Infine la preoccupazione sui tempi. Cgil Cisl Uil non nascondono il timore che la Provincia si sia mossa tardi nell’individuare e mettere in atto più avanzate misure di testing e presa in carico dei malati così come nella riorganizzazione degli ospedali che oggi è passata nelle mani della Provincia. “Questo è un terreno su cui avremmo dovuto valorizzare al meglio l’ Autonomia, anticipando le mosse dello Stato e investendo risorse proprie per potenziare tutte le strategie di contrasto all’avanzata del contagio – insistono -. Invece sia sul piano del potenziamento delle risorse umane e delle misure di prevenzione si è preferito attendere Roma, con il rischio che si sia perso tempo prezioso”.
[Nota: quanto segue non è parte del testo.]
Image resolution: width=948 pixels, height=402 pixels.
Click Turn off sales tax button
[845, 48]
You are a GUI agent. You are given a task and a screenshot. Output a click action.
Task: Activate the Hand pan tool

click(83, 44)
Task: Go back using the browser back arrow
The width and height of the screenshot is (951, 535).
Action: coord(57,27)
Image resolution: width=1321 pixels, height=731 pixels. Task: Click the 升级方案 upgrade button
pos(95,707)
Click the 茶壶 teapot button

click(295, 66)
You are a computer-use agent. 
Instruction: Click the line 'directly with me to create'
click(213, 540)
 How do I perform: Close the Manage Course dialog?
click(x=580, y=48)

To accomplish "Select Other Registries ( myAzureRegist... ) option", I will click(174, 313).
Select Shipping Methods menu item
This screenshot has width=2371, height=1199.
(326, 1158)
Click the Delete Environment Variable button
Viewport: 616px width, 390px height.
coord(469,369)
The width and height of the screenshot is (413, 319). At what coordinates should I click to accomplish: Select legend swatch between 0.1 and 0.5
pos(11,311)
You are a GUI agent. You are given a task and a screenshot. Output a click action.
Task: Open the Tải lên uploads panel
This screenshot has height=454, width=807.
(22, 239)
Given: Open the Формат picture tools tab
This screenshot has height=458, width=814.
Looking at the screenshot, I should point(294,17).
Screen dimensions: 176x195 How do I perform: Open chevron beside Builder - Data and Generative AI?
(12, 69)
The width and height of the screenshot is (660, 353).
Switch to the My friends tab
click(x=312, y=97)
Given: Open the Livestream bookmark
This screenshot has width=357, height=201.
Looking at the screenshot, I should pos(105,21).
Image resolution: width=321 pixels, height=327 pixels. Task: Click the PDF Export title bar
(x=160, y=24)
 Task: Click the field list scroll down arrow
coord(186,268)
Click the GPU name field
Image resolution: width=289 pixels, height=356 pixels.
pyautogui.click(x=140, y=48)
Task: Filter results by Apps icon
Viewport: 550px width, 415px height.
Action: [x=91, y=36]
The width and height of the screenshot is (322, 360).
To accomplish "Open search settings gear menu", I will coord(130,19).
Da qui l’invito ad accelerare per diffondere il più possibile l’attività di testing nella popolazione, per potenziare la sanità pubblica e territoriale. “Ad oggi la situazione è ancora sotto controllo, ma non possiamo correre il rischio che sfugga di mano perché la curva dei contagi sta salendo. Siamo come una nave costretta a passare tra due scogli, il rischio del lockdown e quelli del collasso del sistema sanitario. Sta alle scelte di chi governa far sì che questa nave anche col mare mosso giunga in porto, superando gli scogli dell’inverno. Per farlo serve prevenzione diffusa e capillare su tutto il territorio e in tutti i contesti, a cominciare da scuola e luoghi di lavoro”, concludono.